Cultural Rhythms

This past Saturday, I danced. And I don't mean Zumba, for once.

With a group of Filipino students, we danced a traditional dance called Sayaw sa Bangko, or Dance of the Benches, at a show called Cultural Rhythms. Cultural Rhythms is an annual celebration of Harvard's diversity and is a showcase of various different groups on campus that do performances of some kind of cultural significance. I watched the show last year and knew that I just had to perform in it the next year with the Harvard Philippine Forum.

Conveniently, I became the Co-President of Harvard Philippine Forum with another Filipino in my year, Brian. Performing in Cultural Rhythms became a priority for us, and when the time came around, we immediately became proactive about our participation and tried to get a group together.

That's the intro. There's a lot I can say about having done this performance, but I'll post pictures and the video first so as not to be boring.

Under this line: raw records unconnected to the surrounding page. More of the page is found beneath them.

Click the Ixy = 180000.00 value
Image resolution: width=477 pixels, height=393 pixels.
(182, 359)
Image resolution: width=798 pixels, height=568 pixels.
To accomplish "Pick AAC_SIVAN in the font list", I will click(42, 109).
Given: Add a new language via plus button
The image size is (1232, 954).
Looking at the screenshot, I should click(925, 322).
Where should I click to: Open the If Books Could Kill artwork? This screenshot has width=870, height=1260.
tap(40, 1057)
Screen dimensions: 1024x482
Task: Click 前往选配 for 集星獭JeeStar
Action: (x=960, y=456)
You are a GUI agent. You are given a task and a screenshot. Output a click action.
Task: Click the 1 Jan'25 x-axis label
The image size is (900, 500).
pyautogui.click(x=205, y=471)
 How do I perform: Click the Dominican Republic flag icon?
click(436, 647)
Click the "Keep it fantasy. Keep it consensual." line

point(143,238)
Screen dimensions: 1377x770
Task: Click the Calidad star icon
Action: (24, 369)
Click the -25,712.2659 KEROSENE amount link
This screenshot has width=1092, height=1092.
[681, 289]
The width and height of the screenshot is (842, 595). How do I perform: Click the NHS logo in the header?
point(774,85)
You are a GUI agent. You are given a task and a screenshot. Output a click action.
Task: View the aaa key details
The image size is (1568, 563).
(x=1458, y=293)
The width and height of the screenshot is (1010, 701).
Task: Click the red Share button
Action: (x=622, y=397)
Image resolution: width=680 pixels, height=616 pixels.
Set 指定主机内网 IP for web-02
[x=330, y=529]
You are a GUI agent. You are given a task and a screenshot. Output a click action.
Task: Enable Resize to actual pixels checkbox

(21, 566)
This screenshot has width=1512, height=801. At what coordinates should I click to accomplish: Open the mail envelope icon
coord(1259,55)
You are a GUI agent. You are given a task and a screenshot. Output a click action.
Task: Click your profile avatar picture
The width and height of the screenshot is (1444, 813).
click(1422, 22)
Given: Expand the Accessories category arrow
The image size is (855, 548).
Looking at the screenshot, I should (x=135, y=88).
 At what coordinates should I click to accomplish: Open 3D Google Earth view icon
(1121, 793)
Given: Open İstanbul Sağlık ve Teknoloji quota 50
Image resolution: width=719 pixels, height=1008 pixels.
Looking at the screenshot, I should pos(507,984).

The smile of a Broadway star
Alternative caption: "I'm king of the world!" 
Also applauding all our work and dedication to making this happen 
Ready to attach the pentagon formation
Benches level 2
Can you tell we're Co-Presidents? 
Literally can now trust Brian with my life
Brian and me talking to LUCY LIU

WHADDAYA THINK OF THAT
Putting it together was kind of a shit show because we only had a week to practice together before auditions, and the benches were kind of...not super stable. When we first got them. We somehow dealt with them and got them in acceptable condition. Brian and I were also a bit irritated at people for not taking our *mandatory* practices and practice times seriously. FUN FACT: the entire group of ten never performed together until the actual show. After lamenting (The Filipino spirit is waterproof...but not to tears!) and sending threatening and pitiful emails for a certain amount of time, we were eventually just purely entertained by the hilarity and patheticness–Blogger says that's not a word but I'm keeping it–of it all. 
Apparently, during auditions, the committee was having some doubts to our preparedness to perform this and concerns with safety, but two of my good friends who helped decide made a very strong case for us and we were in!
After that, we had just around three weeks before the actual show.
Most of the time, I wouldn't practice the high jumps on the stacked benches because there weren't enough people during the practices to hold them down, lol. At first, I was kind of terrified (still clearly remember the first time I walked to the top of the final formation), but for this dance and the chance to perform in Sanders Theater I was willing to do anything. When Brian said we would do that dance, I wanted quite badly to be the part of the pair that was left dancing on the highest stack, due to some kind of primadonna complex that hadn't yet been fulfilled during my time here. (Politically, it made sense, because Brian and I were the Co-Presidents after all, so I wasn't worried.) One of our board members who had to hold down the benches would say "That took a few years off of my life" whenever we practiced those jumps in the stacked formation, so I figure that's another reason we didn't actually practice those jumps that much.

In the end, as it usually does with Harvard Philippine Forum events and stuff, it worked out amazingly. (I'll probably discuss having been leader of this group more once my term is...over...)

Everyone showed up at the actual show, thank god, and as you may have seen in the video the crowd was absolutely awed and stunned and shocked by our performance. The Dean of Harvard College himself congratulated me, told me he had never seen anything like that before so it was a performance that everyone would remember, and then showed me this article the next day: http://www.thecrimson.com/flyby/article/2016/2/21/cultural-rhythms-2016/ Oh right, the business of talking to Lucy Liu. Every year, the Harvard Foundation picks someone to award the "Artist of the Year," and it's usually some kind of artist who is also involved in humanitarian work. The Artist of the Year sits on the stage during the show, and two representatives from each group that performs get to have a conversation with her about their act. So yeah. That was that.

Words cannot explain the immense pride I have at us having accomplished this dance, as well as the pride we all felt for being Filipino, belonging to such a culture that seems to enjoy having this element of danger in its forms of entertainment. Not only that, but the thrill of performing, the exhilaration, was such a high point in my semester. The crowd's gasps and cheers are definitely gonna help power me throughout the rest of the school year.

This year's Cultural Rhythms was, without a doubt, a highlight of my Harvard experience, and I'll just use this final sentence to be "so cheesy that the lactose intolerant people in the audience are going to shit themselves" (in Brian's words, when he told us to smile throughout the entire dance) and say that I wouldn't be feeling this way without my incredible group of dysfunctional performers, and the rural people in Pangasinan who created this dance as a way to have fun in the first place.